▸ PAGE TEXT

Effect of preparation variables on adsorption capacity

The adsorption capacity of the banana trunk-activated carbon was significantly affected by the preparation parameters of the activated carbon. On applying the adsorption capacity data on the central composite design model, a quadratic model was suggested to explain the effect of operating parameters such as time of activation, temperature of activation, and activating agent concentration. The change in preparation variables and the corresponding adsorption capacity of the banana trunk-activated carbon was correlated through the second-order model. The layout of the design is shown in Table 2, along with the adsorption capacity experimental data. The run numbers of 1, 3, 5, 8, 12, and 15 were used to determine the experimental deviation. Based on the highest order polynomial, the sum of model squares was determined. Regression analysis was run to fit the response function adsorption capacity (mg/g). The empirical model regarding actual variables after excluding the insignificant variables for methylene blue adsorption capacity is given in below equation.

▸ WHAT YOU HAVE TO DO
Copy the passage on preparation variables and adsorption capacity in full, word for word. The listing that comes next is separate material and has no connection to the passage on preparation variables and adsorption capacity.

▸ RECORDS
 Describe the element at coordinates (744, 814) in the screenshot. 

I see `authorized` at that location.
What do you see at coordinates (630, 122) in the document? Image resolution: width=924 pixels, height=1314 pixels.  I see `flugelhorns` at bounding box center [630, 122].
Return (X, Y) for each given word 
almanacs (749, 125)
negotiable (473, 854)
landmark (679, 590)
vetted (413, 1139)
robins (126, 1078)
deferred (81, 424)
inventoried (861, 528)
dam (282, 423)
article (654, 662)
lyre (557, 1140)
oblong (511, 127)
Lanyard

▸ RESPONSE TO THIS EXERCISE
Effect of preparation variables on adsorption capacity

The adsorption capacity of the banana trunk-activated carbon was significantly affected by the preparation parameters of the activated carbon. On applying the adsorption capacity data on the central composite design model, a quadratic model was suggested to explain the effect of operating parameters such as time of activation, temperature of activation, and activating agent concentration. The change in preparation variables and the corresponding adsorption capacity of the banana trunk-activated carbon was correlated through the second-order model. The layout of the design is shown in Table 2, along with the adsorption capacity experimental data. The run numbers of 1, 3, 5, 8, 12, and 15 were used to determine the experimental deviation. Based on the highest order polynomial, the sum of model squares was determined. Regression analysis was run to fit the response function adsorption capacity (mg/g). The empirical model regarding actual variables after excluding the insignificant variables for methylene blue adsorption capacity is given in below equation.